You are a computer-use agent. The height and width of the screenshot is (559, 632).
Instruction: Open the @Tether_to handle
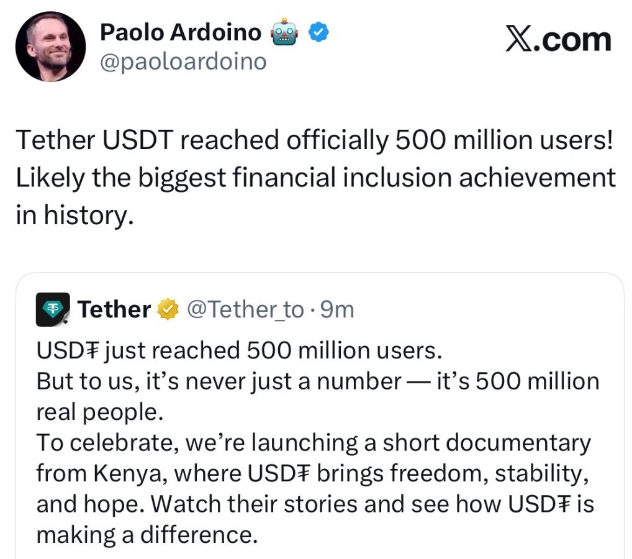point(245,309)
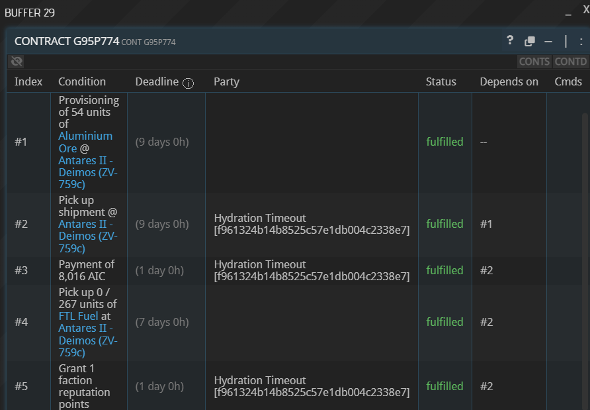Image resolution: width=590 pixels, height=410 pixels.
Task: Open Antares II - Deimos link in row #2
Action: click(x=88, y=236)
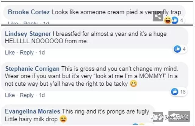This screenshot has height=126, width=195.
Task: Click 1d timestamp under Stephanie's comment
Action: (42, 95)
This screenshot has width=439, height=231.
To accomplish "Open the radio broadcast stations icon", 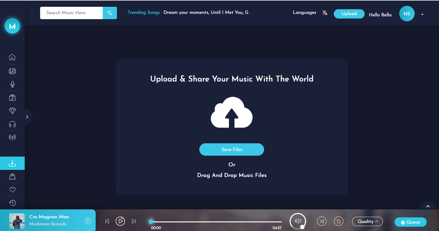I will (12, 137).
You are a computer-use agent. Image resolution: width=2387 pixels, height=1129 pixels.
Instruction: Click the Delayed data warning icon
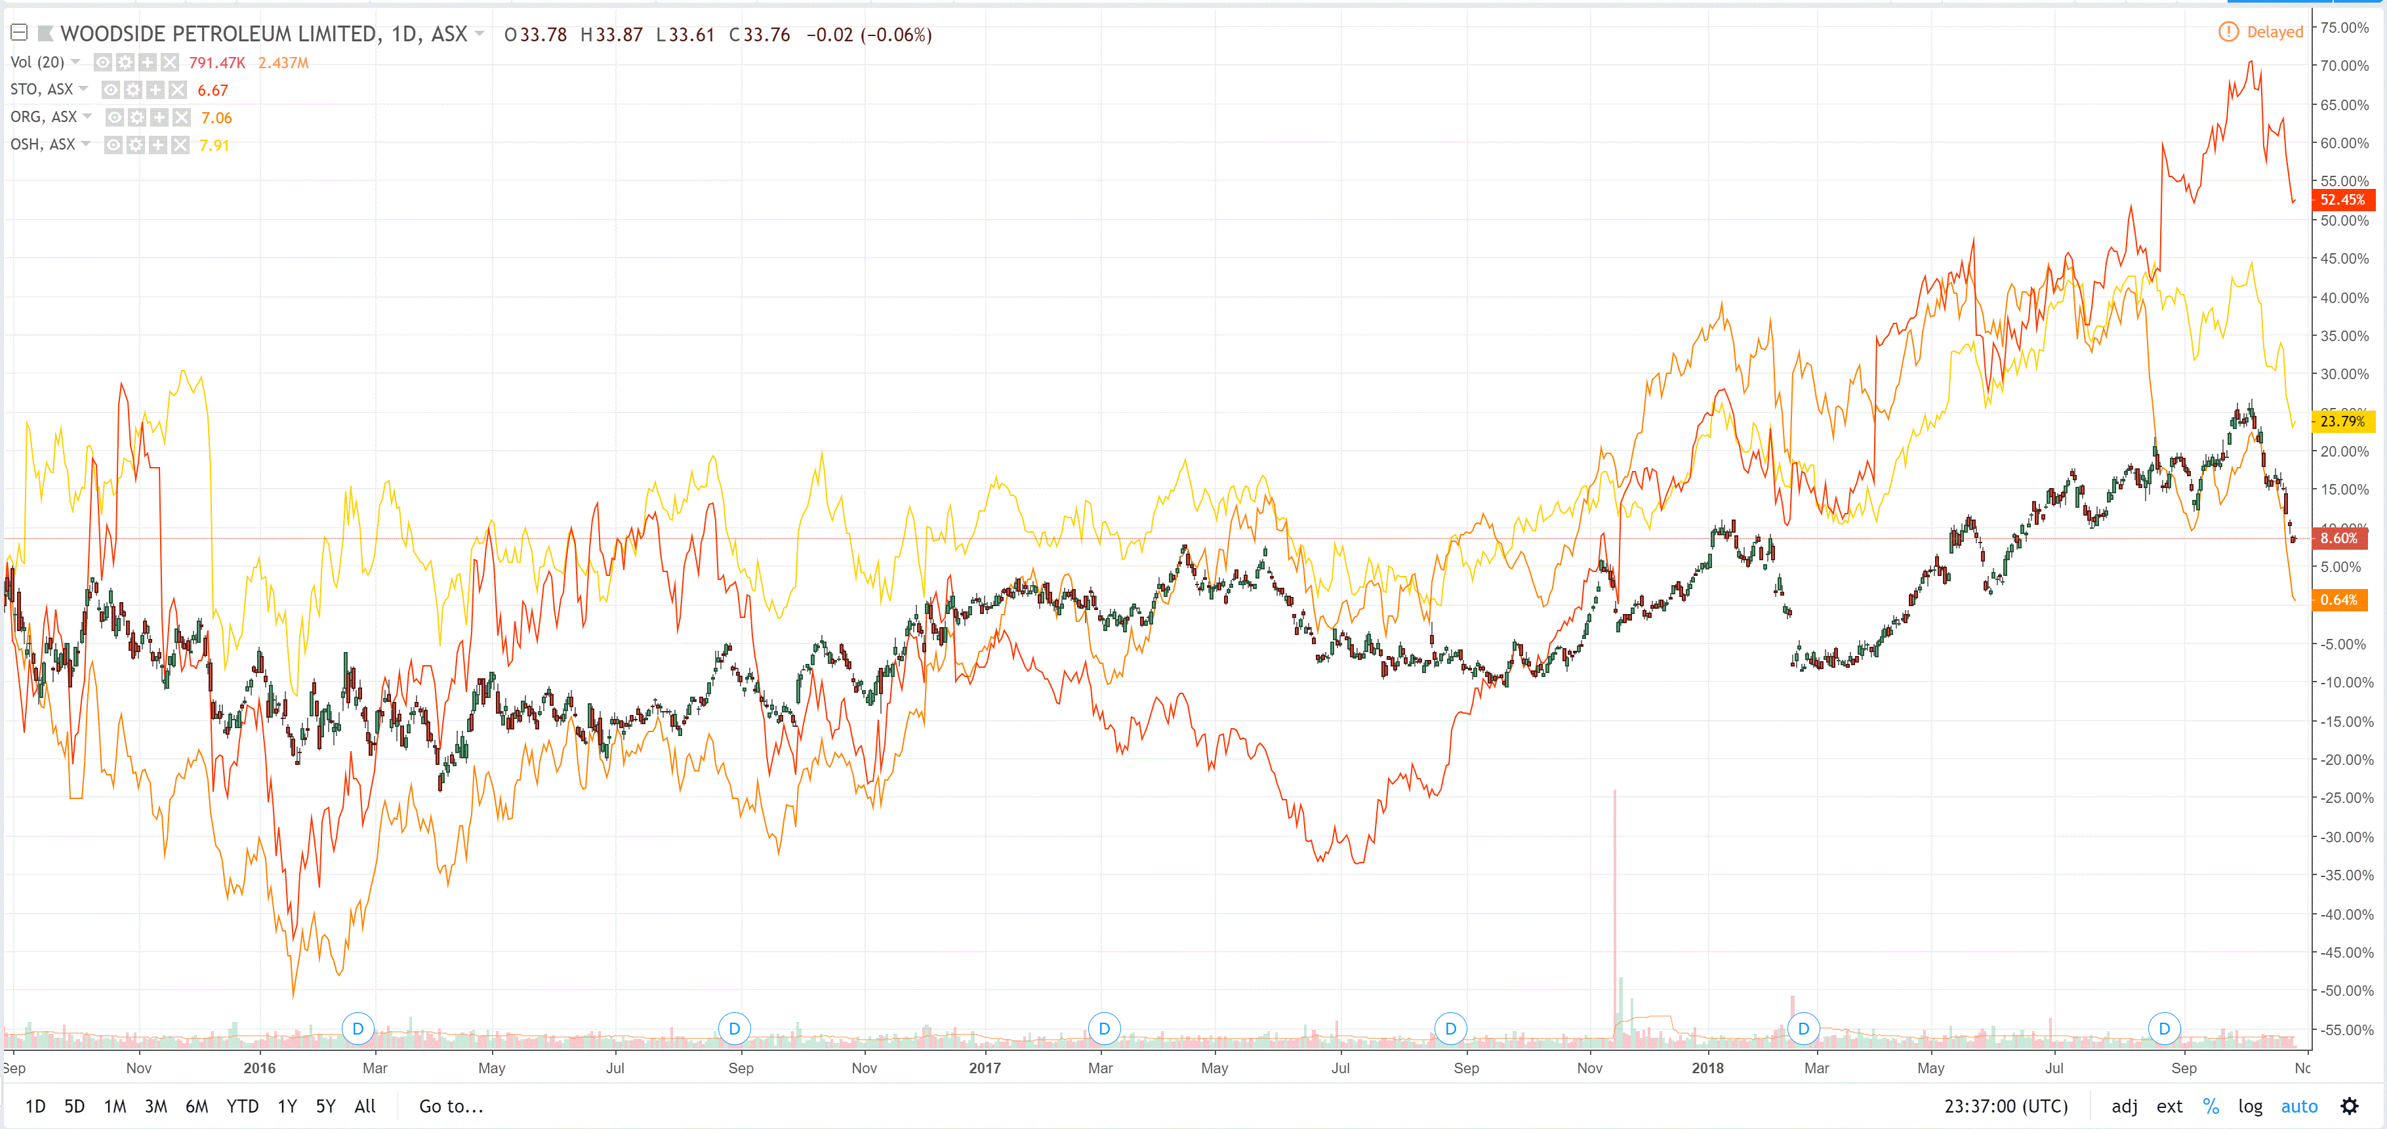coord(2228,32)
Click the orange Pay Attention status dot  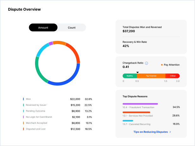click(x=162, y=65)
...
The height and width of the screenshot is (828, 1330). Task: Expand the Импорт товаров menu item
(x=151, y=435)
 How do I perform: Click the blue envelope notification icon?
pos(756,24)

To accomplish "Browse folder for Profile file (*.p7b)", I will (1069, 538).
==
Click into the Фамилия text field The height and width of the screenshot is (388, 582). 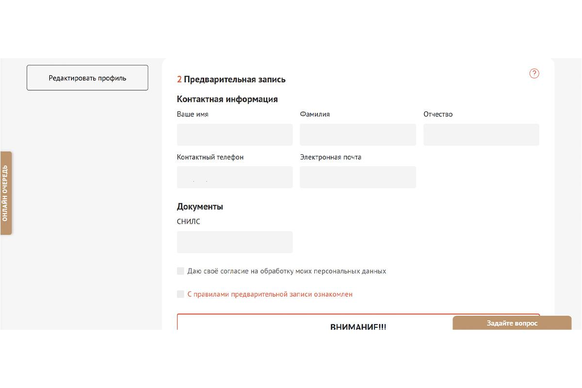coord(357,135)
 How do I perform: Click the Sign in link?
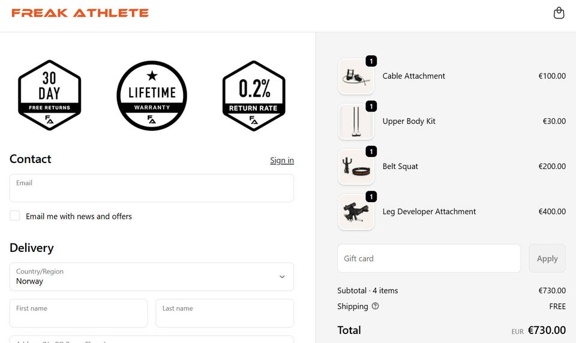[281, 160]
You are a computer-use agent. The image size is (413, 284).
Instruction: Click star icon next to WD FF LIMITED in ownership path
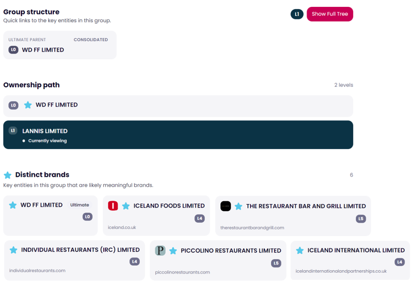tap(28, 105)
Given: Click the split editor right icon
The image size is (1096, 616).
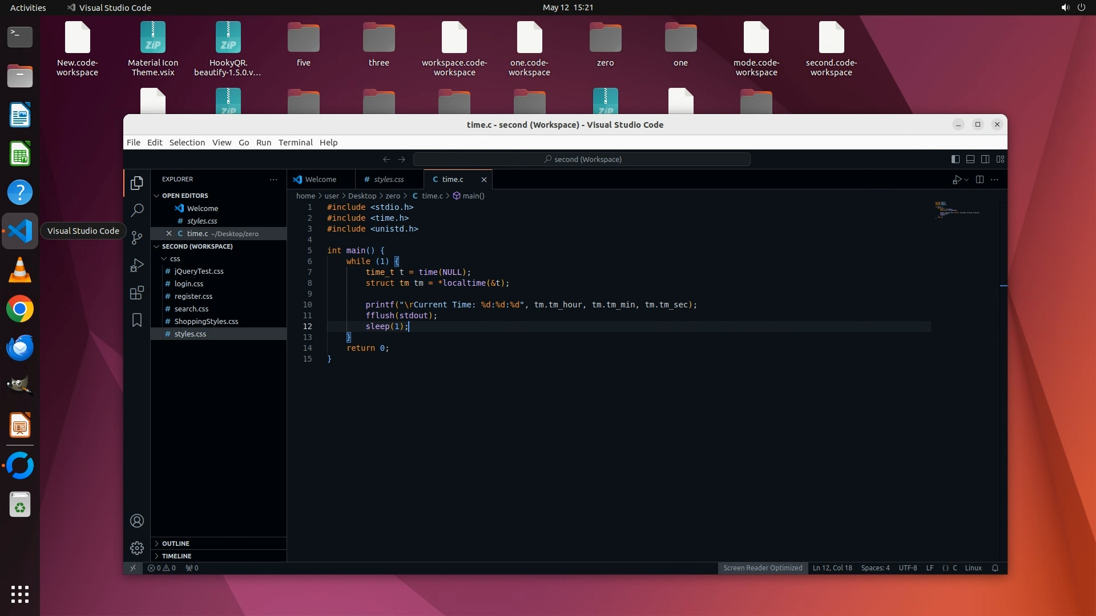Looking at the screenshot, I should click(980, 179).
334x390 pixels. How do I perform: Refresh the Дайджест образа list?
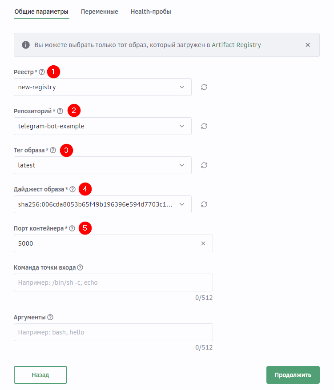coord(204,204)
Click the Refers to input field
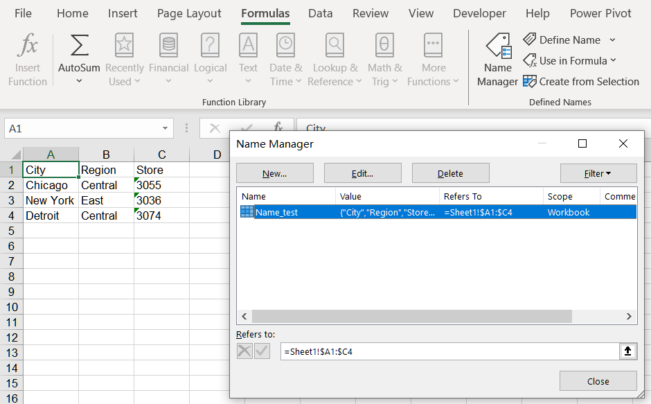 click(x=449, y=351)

Task to complete | Show each line in the rows above that contains the word "size", copied in full. Only matches in the same case count.

Problem solution |
You are a computer-use agent. The image size is (413, 284).
The image size is (1096, 616).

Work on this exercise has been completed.